B.Disk spill — the stage is moving data from memory to disk, shown by the long Max task.
C.Small-file problem — the stage is reading too many tiny input files, shown by the uniform median task times.
D.Driver bottleneck — a `collect()` is pulling the result to the driver, shown by the high Max task duration.

Question 90

Open question ↗

A daily job joins a 3 TB `fact_orders` Delta table to a small 40 MB `dim_country` lookup table and then aggregates. In the Spark UI you find:

- The join stage reports significant **disk spill** and a very large **Shuffle Read** on both sides of a sort-merge join.

- A few post-shuffle partitions are far larger than the rest (the join key is skewed).

- AQE has been turned off in this workspace by a legacy `spark.databricks.optimizer.adaptive.enabled false` setting.

You must reduce shuffle and spill and balance the skewed partitions. Which **three** actions are appropriate? (Choose THREE.)
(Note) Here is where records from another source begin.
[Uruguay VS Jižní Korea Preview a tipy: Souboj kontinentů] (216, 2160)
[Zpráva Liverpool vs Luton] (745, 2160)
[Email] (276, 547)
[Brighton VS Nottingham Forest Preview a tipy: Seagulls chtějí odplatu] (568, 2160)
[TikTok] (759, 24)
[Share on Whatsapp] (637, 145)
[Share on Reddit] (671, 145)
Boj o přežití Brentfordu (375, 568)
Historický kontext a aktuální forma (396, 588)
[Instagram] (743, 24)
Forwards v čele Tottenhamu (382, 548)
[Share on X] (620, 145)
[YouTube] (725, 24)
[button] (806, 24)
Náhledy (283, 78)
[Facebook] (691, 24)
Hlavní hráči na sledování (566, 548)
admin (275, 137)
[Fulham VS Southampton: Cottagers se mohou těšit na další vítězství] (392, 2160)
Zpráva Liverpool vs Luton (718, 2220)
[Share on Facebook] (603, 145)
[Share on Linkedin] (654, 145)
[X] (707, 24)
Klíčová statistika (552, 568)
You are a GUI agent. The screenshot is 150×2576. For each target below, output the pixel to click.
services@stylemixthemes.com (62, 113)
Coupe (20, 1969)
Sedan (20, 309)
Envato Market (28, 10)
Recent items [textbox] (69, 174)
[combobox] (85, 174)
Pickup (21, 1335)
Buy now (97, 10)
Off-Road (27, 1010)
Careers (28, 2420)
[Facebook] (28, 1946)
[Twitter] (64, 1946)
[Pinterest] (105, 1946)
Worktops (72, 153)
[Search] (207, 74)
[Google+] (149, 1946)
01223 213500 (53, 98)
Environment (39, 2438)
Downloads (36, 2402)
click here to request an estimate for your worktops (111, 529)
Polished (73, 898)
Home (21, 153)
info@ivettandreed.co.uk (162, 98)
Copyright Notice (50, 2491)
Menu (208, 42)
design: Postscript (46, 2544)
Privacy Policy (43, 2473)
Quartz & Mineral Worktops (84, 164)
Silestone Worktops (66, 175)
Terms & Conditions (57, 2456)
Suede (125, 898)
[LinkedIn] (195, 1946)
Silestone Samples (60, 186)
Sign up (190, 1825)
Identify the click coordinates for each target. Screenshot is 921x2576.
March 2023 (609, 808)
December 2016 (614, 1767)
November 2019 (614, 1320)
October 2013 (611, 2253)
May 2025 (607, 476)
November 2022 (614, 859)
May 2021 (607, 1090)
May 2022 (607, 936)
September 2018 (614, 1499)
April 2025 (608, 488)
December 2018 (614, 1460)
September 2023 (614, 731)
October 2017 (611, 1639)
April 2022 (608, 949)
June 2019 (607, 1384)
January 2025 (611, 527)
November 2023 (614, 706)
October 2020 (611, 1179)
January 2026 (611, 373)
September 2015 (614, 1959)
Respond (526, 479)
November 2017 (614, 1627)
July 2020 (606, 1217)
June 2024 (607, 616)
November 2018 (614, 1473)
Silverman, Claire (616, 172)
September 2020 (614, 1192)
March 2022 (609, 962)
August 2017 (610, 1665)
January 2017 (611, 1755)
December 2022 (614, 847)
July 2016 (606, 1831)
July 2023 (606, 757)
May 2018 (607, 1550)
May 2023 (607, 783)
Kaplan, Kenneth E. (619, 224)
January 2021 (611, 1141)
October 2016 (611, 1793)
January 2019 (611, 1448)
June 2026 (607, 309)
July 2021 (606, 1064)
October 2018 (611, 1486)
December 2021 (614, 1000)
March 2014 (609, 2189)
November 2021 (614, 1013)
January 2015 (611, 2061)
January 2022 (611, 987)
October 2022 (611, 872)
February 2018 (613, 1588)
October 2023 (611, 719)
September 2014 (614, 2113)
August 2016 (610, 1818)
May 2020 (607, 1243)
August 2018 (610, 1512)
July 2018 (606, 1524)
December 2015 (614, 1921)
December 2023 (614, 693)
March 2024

A.Re-enable Adaptive Query Execution (`spark.databricks.optimizer.adaptive.enabled true`) so Spark can coalesce post-shuffle partitions and apply skew-join handling at runtime.
B.Force a broadcast hash join of the 40 MB `dim_country` table (for example with a `BROADCAST` hint) to eliminate the shuffle of the large fact table against the lookup.
C.Use `repartition()` on the skewed join key to redistribute the fact data into more, balanced partitions before the join.
D.Replace the join with `coalesce(1)` on the fact DataFrame to reduce the number of output partitions and therefore the shuffle volume.
E.Disable Photon so the sort-merge join falls back to row-based execution.
F.Set `spark.sql.shuffle.partitions` to 1 so the entire shuffle happens in a single task.